The latest Tribunal considered 4 ways of eating them:
1) Roasted on a skewer / stick (collectively skewer) and eaten from the skewer (Way A).
(2) Roasted on a skewer, taken off the skewer after it has sufficiently cooled and eaten with the fingers (Way B).
(3) Roasted on a skewer, inserted in the middle of two biscuits with a piece of chocolate and eaten as a s’more (Way C).
(4) Eaten straight from the pack with the fingers (Way D).
The Tribunal found that Way A and Way C did not involve eating with the fingers. Way C because the marshmallow itself wasn’t eaten with the fingers – it became an ingredient of something else.
The Tribunal then found that Way A was more likely than Way B; and Way C more likely than Way D.

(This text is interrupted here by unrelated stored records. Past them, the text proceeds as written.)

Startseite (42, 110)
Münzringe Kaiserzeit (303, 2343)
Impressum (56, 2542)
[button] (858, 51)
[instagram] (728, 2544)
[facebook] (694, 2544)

There’s even some algebra in the judgement: A > B and C > D therefore (A + C) > (B + D).
Conclusion – giant marshmallows are not normally eaten with the fingers!
HMRC might appeal again because the Tribunal didn’t have lots of evidence about how consumers actually eat these marshmallows, so HMRC might argue that the taxpayer has not properly discharged the burden of proof.
Glyn Edwards, VAT director at MHA, commented: “This case shows that VAT law can turn even the humble marshmallow into a legal conundrum. When tax outcomes depend on whether something is eaten from a stick, between biscuits or straight from the bag, you know you’ve entered uniquely British territory. It’s not every day that roasting techniques and campfire habits decide a VAT rate, but for now at least, the giant marshmallow has emerged lightly toasted and zero‑rated.”